I stand at the bottom of the flight of stairs, the task seeming unsurmountable. My heel screams in pain when I put my weight on it. I trudge upstairs, stopping in the middle to take stock of this life, this moment. I stare into the mirror moments later looking at myself critically. My face is obscenely large, wrinkles overly pronounced. My hair is thin and brittle, the scalp obvious under a sparse hairline. I want to cry, but I gather laundry instead.
After lunch, I impulse buy clothes, selecting XL morosely. I pick extra wide leg pants because I am feeling rebellious. I hit Pay before I can regret my choices.
My doctor’s office calls me with a change in prescription and a script for preventative scans. I log into my healthcare account and see multiple overdue tests. Colonoscopy, Pap screens, Mammogram and, Ultrasounds. I feel despondent and I want to cry, but I log back into work instead.
A few hours later when the kids have been given their snacks and repeated instructions to ‘go shower’, I walk around the house, my eyes scrolling through the endless For You feed of Twitter. The slap, slap, slap of my flipflops getting on everyone’s nerves. Taylor Swift croons into my ears “Who is afraid of little old me?”
Who indeed?
I’m fearsome and I’m wretched and I’m wrong
I feel every word with a vengeance and sing along, loudly.

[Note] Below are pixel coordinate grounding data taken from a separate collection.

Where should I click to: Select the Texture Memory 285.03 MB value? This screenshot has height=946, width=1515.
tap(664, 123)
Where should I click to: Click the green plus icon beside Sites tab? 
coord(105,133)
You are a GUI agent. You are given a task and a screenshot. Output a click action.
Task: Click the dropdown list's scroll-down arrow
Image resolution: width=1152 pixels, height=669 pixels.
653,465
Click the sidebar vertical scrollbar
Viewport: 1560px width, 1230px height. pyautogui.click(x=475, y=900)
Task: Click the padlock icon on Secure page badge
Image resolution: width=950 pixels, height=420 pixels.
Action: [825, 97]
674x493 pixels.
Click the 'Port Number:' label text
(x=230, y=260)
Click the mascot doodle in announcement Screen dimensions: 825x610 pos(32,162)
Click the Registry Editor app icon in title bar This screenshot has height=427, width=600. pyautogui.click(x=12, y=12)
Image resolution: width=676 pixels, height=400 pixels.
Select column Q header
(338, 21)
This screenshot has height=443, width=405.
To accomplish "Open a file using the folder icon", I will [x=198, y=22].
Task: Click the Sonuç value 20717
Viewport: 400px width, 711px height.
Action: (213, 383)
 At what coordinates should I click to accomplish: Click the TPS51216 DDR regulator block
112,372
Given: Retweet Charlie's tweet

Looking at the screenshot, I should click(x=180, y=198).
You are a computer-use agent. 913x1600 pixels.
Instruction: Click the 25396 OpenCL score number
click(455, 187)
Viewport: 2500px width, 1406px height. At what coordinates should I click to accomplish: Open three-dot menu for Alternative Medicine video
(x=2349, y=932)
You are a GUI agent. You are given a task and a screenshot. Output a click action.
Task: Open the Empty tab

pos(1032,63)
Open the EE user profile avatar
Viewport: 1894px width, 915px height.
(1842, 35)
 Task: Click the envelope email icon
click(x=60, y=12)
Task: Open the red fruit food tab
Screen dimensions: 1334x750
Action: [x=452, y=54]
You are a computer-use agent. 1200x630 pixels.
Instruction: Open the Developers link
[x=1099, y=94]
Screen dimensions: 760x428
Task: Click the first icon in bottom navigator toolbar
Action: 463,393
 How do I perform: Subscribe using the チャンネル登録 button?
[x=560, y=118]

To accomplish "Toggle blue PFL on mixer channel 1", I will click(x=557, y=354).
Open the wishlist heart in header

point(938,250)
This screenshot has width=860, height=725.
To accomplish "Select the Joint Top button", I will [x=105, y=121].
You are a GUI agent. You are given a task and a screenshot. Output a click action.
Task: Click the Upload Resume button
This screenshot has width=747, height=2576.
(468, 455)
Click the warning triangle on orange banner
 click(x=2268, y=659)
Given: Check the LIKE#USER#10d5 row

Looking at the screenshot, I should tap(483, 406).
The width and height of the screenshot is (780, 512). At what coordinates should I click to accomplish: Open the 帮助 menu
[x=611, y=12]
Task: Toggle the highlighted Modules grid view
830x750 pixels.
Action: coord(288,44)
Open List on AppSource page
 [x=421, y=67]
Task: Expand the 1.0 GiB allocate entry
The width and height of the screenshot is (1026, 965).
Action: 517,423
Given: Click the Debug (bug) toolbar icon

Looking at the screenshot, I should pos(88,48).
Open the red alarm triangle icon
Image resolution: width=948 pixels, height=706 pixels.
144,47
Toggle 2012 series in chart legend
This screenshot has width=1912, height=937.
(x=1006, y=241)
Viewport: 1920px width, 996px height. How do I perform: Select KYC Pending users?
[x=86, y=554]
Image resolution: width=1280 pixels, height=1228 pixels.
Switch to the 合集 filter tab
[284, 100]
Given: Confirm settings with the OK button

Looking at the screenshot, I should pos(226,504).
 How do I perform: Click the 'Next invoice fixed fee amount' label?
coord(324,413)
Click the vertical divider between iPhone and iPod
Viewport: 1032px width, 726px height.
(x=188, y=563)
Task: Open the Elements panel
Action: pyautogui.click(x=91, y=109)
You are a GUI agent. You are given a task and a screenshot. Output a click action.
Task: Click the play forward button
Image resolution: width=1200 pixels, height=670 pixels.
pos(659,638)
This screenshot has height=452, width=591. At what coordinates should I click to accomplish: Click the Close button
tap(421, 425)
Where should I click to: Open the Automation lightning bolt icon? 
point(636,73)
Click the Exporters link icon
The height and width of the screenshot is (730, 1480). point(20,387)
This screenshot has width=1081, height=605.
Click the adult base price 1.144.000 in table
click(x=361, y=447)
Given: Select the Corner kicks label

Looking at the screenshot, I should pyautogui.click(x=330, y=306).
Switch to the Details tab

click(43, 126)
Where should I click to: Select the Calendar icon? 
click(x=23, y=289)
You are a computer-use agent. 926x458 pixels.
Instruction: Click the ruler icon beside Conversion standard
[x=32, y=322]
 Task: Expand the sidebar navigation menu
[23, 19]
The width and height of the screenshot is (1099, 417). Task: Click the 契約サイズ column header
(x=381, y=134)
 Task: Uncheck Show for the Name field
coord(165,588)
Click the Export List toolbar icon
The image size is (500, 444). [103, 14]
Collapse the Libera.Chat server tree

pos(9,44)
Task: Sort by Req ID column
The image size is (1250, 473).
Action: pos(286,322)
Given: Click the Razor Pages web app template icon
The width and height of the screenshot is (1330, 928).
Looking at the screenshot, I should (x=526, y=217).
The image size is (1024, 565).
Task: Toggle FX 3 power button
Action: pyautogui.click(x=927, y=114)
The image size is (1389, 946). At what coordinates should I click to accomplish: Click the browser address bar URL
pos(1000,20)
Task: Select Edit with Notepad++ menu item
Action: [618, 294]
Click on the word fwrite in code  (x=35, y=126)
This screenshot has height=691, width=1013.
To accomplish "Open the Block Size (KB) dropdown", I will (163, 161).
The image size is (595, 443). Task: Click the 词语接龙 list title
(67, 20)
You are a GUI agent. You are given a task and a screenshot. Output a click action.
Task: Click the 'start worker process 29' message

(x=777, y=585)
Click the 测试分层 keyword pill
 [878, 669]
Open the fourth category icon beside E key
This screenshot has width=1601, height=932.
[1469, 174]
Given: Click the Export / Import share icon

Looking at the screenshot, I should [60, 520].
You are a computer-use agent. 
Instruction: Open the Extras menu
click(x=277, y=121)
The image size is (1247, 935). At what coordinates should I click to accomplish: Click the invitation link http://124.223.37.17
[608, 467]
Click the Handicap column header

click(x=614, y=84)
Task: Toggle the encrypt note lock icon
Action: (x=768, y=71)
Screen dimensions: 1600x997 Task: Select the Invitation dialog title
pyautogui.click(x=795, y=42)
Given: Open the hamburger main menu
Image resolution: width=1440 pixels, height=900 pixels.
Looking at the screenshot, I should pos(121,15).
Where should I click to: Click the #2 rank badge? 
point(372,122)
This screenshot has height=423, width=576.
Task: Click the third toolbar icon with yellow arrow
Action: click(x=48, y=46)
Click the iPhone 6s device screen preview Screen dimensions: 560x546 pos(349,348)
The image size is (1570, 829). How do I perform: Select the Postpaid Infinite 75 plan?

I will be fifty in a couple of years. On my Twitter timeline, people are melting down about a 41 year old Anne Hathaway playing a 40 year old woman. I find the conversation funny.
I want to say age is a number, but it isn’t, as evidenced by my ballooning body overwrought with hormones and complex things that are out of whack. Most days, I wish for a miracle drug that will take away the minor aches and pains and hand me that machine that can be lithe and nimble, be powered by endless energy that can then fuel my endless interests.
Instead, I focus on the things that make me feel young. I embrace rap with gusto, the breathless verse in my ear making me walk faster. I jump into pop fandoms with aplomb, memorizing acronyms and religiously listening to past discography on repeat. I snap ties with the mentally middle aged me, centering the early twenties me, and embracing what I would have done then had I had the chance.
I rewire my internal clock, disregard the physical reality and navigate this weird space in the hope that a few years from now, my body will catch up to where my head is.